PROMPT: Please set down only the lines running from the one with "Image resolution: width=613" through the last line of the entries, exactly as written and without any pictures.

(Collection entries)
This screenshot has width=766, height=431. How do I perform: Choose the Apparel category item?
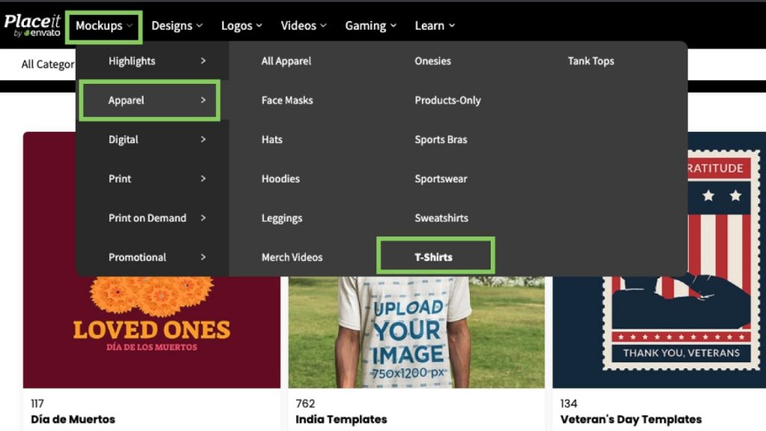point(126,100)
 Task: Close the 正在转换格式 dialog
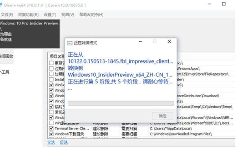[169, 41]
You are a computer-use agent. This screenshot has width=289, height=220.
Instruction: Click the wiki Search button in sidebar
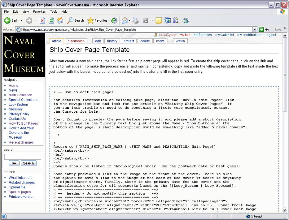(28, 163)
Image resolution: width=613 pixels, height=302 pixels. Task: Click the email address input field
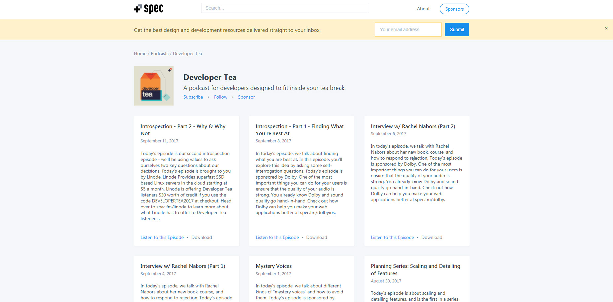pyautogui.click(x=408, y=30)
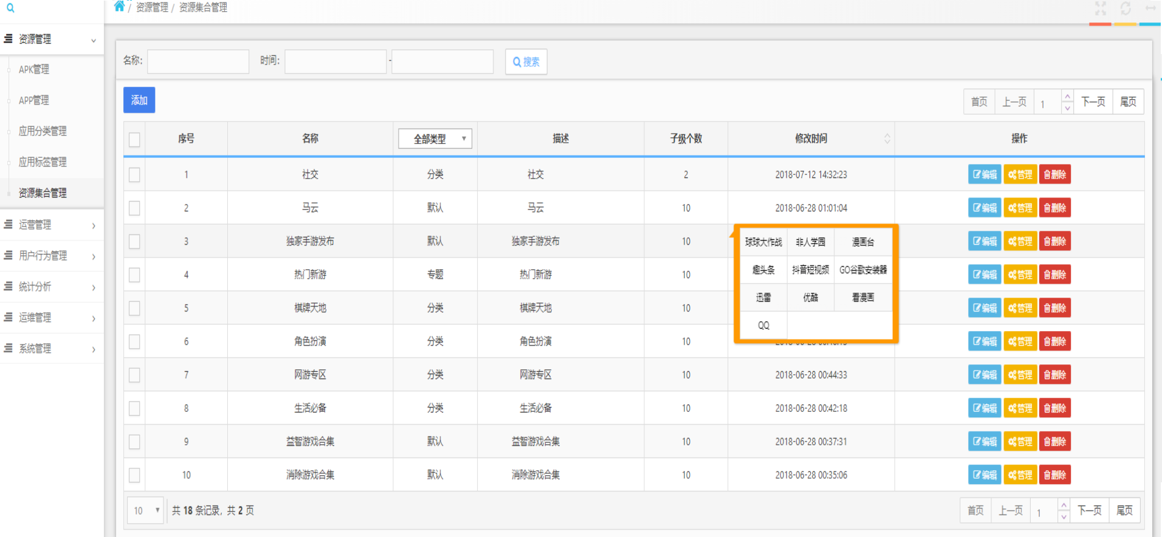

RESPONSE BOX:
Image resolution: width=613 pixels, height=302 pixels. Task: Click the email address input field
pyautogui.click(x=408, y=30)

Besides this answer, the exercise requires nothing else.